Since the polynomial f_m(k) - f_m'(k)
is non-zero, we can ask how many roots it
has. Over the finite field mod p
it is well known a polynomial has at most the
same number of roots as its maximum degree. The maximum degree of our polynomial
in question is 14 + n / 7
. Thus it has at most that many roots when reduced
mod p
.
But m
and m'
were chosen independently from our secret key k
. So the
probability that the polynomial f_m(k) - f_m'(k)
happens to have k
as its
root mod p
is at most (14 + n/7) / |K|
where K
is the set of all possible
keys. Ignoring the negligible constant 14, and given that we have roughly
2^57.4
possible keys, this gives us an overall collision bound of
Pr[PH(m) = PH(m')] <= n/7 * 2^-57.4
Pr[PH(m) = PH(m')] <= n * 2^-60.2
In reality PolymurHash still performs a permutation after the polynomial
evaluation (the mur in polymur) and adds s
mod 2^64, but both operations are
invertible and never introduce collisions, so this does not affect our above
argument on the collision probability.
The proof below assumes that in addition to k
being randomly chosen that s
is chosen uniformly at random from all 64-bit integers. Furthermore, it assumes
this random choice is independent from our input.

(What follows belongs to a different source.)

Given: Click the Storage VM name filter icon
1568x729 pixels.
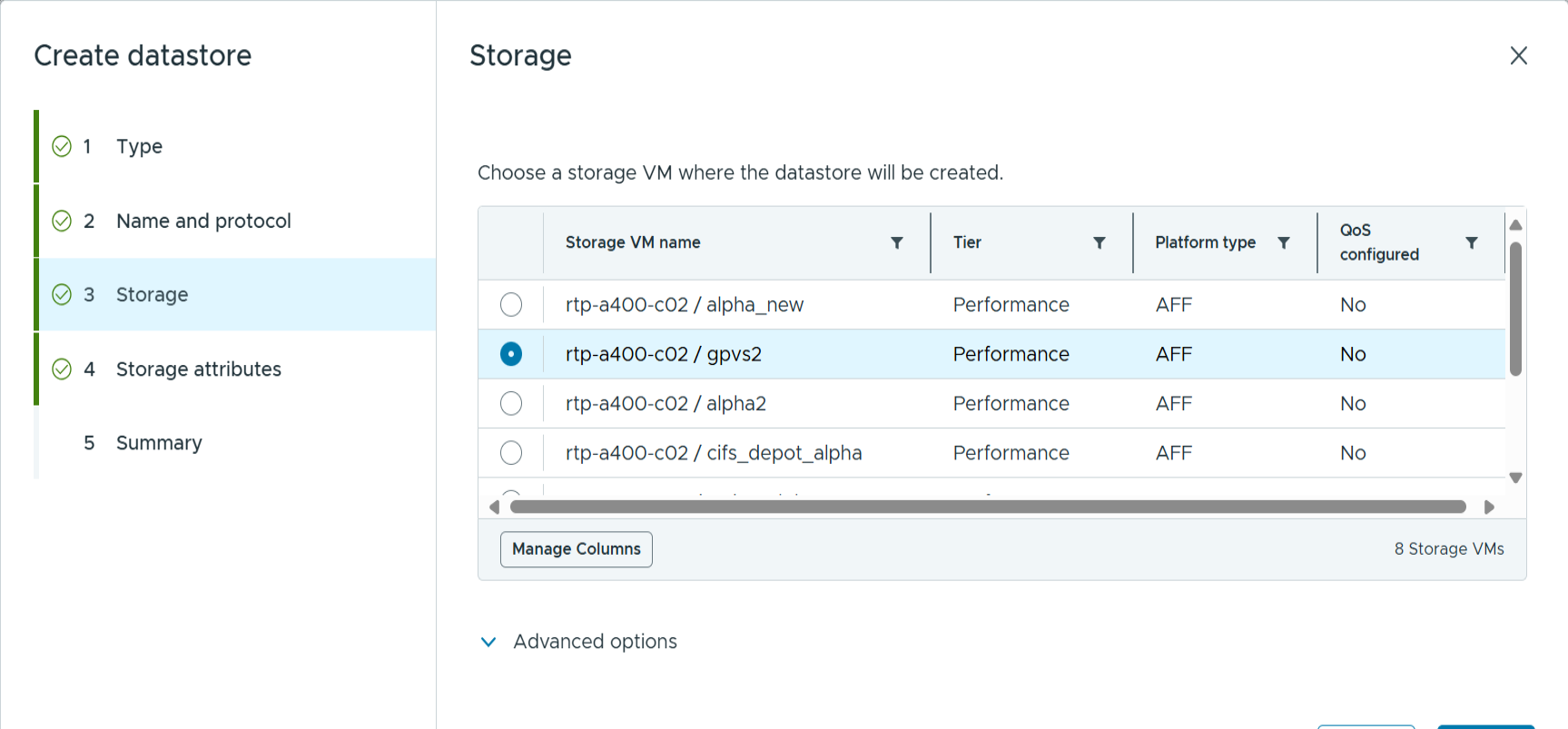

This proof is almost identical to the one above, but takes into account the full
hash. Our full hash is H(m) = (mix(PH(m)) + s) mod 2^64
, where s < 2^64
is
another independently chosen secret key and mix
is a 64-bit permutation
independent from k, s
. Let imix
be the inverse of that permutation.
This time we need to prove that for any m != m'
independently chosen from
s, k
, as well as any hash outcomes x, y
that
Pr[H(m) = x && H(m') = y]
is a small bounded quantity. Let use rewrite some terms:
H(m) = x <=> mix(PH(m)) = (x - s) % 2^64 <=> PH(m) = imix((x - s) % 2^64)

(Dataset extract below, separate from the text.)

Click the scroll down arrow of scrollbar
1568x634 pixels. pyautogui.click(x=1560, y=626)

For brevity write ixs = imix((x - s) % 2^64)
and similarly for iys
. Then
our probability can be rewritten as
Pr[H(m) = x && H(m') = y] =
Pr[H(m) - H(m') = x - y && H(m') = y] =
Pr[PH(m) - PH(m') - ixs + iys = 0 && mix(PH(m')) = (y - s) % 2^64] =
Pr[PH(m) - PH(m') - ixs + iys = 0 && s = (mix(PH(m')) - y) % 2^64]
Using the same trick as before we find once again that mod p
the left hand
equation, irrespective of s
, is a non-zero polynomial with maximum degree
n/7
. Thus it has at most n/7
roots mod p. The right hand equation tells us
that given a certain value of k
there is a unique solution for s
. Thus in
total we have at most n/7
solutions that solve both equations at once. But k, s
were picked uniformly at random from a total key space of 2^57.4 * 2^64
values, thus giving us our bound
Pr[H(m) = x && H(m') = y] <= n/7 * 2^-121.4
Pr[H(m) = x && H(m') = y] <= n * 2^-124.2
Of course for the above proofs to be valid, our hashing algorithm needs to
faithfully execute the above. While I don't have a formal verification for
PolymurHash, at the very least I have a simulation in
bounds-check.py
that proves that even in the worst case
we appropriately reduce mod p
when necessary and that no overflows occur.